Ele explica que o esforço do grupo agora é estabelecer quais são as possibilidades de aumentar a oferta de testes no Estado. “Hoje os diagnósticos estão centralizados nos laboratórios estaduais, mas temos vários laboratórios menores de microbiologia, de biologia molecular que poderiam aumentar a resposta. Eles têm acesso aos reagentes e talvez possam ajudar. Nesse primeiro momento, estamos juntando todo mundo para ver qual seria essa capacidade”, explica Martins.

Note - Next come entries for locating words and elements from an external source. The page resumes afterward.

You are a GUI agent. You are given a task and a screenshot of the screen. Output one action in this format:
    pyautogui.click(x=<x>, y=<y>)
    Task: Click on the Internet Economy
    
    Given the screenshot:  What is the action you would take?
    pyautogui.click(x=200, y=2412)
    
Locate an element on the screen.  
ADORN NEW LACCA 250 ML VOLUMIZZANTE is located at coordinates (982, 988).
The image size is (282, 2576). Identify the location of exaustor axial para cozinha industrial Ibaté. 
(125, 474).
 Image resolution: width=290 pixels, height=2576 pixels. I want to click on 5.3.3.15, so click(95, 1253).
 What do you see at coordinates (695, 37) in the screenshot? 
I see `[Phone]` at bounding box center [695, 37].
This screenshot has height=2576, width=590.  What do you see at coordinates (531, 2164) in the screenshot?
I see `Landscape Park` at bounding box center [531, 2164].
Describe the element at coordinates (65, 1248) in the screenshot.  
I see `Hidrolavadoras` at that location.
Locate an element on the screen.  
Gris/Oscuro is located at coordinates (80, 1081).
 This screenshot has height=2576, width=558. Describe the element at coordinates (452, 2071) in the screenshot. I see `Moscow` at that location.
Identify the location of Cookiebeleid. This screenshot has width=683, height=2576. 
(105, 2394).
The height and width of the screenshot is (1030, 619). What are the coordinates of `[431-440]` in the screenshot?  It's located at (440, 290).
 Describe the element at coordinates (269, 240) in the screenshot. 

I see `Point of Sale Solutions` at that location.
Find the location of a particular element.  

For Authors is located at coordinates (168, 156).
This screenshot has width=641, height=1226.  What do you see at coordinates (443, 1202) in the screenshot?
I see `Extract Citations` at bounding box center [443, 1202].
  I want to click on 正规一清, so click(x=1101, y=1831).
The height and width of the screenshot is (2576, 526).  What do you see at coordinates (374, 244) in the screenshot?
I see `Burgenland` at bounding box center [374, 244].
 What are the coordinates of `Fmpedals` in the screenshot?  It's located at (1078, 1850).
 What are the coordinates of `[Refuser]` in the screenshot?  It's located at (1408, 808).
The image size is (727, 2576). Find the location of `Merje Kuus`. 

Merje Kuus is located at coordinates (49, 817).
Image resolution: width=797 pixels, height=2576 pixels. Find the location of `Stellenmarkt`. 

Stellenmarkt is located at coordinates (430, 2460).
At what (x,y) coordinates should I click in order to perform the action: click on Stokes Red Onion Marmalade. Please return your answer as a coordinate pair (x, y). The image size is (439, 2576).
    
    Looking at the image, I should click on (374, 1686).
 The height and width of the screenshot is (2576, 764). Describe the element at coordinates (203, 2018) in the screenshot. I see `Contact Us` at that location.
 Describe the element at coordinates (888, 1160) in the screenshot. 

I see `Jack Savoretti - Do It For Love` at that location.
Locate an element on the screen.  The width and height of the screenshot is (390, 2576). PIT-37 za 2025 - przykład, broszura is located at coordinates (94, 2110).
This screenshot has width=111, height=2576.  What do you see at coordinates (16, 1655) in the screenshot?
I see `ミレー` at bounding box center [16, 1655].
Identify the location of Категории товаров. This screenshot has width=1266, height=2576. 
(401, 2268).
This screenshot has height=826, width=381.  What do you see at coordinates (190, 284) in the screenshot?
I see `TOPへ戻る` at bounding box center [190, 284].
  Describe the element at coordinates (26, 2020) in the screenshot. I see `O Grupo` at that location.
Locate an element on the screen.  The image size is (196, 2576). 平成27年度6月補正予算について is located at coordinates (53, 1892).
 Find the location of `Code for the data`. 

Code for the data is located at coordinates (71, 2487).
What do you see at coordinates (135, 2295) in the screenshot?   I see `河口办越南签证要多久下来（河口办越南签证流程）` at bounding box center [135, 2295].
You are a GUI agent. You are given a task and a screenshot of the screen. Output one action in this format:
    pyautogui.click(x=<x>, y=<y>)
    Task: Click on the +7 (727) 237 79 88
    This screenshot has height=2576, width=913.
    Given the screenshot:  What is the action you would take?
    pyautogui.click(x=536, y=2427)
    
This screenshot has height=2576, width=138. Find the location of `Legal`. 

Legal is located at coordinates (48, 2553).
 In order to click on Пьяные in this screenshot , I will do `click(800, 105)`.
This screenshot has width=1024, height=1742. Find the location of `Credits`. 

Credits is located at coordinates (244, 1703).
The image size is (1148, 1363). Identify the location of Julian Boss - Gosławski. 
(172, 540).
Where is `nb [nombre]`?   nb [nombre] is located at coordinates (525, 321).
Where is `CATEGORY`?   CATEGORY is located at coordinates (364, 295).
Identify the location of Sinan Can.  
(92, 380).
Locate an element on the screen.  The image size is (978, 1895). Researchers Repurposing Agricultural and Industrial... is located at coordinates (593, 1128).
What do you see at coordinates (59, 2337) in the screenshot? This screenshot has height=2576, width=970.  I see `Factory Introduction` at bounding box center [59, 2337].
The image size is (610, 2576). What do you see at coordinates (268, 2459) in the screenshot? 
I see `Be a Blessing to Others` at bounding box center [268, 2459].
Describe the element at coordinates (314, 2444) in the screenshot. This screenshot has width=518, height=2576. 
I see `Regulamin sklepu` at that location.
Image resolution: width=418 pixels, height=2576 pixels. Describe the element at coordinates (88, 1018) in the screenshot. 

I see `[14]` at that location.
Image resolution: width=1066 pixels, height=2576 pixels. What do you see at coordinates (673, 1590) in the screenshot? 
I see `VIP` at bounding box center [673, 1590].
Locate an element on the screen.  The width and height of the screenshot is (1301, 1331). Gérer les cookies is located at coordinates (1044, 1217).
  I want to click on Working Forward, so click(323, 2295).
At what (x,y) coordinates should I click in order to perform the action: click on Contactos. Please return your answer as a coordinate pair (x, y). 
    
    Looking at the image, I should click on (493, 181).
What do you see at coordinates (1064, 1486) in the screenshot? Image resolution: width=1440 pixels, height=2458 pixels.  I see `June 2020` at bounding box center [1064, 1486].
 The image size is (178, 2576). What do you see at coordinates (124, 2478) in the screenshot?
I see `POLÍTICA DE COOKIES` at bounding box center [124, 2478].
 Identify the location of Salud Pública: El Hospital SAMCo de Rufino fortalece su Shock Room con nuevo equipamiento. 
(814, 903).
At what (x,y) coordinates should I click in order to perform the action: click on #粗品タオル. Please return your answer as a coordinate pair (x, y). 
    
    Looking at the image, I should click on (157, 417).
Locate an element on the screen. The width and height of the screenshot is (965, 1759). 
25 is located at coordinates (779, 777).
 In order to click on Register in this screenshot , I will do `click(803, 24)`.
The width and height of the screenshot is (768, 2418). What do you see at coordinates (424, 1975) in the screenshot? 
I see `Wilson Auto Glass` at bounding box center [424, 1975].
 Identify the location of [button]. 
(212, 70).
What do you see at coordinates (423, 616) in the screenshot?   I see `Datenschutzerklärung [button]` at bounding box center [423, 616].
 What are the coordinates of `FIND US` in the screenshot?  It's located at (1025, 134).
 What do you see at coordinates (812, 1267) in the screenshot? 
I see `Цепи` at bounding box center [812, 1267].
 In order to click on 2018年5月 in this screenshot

“Nosso temor é de que, se a crise vier no pior quadro possível, claramente não teremos capacidade instalada. Então, já que estamos todos isolados em casa, em vez de ficar assistindo vídeo, resolvemos trabalhar e pensar em soluções”, diz.

Eles estão em contato com o Hospital de Clínicas de Porto Alegre para identificar gargalos onde podem ajudar e estão acionando mais pessoas para contribuir de modo voluntário. “O pessoal dos hospitais está fazendo o impossível, com altíssima qualidade, mas as carências são visíveis. Nosso objetivo é complementar isso, principalmente aumentando a capacidade de testagem. Quem topa participar, vai fazer pro bono, sem contar com o governo para nada”, diz.

Ele afirma que vários laboratórios privados que existem no Estado já estão oferecendo suas instalações. O próprio Centro de Biotecnologia da UFRGS está iniciando uma investigação dos insumos que tem disponíveis para ver se eles também podem contribuir com o diagnóstico do coronavírus. Se forem válidos, será mais uma arma nessa guerra.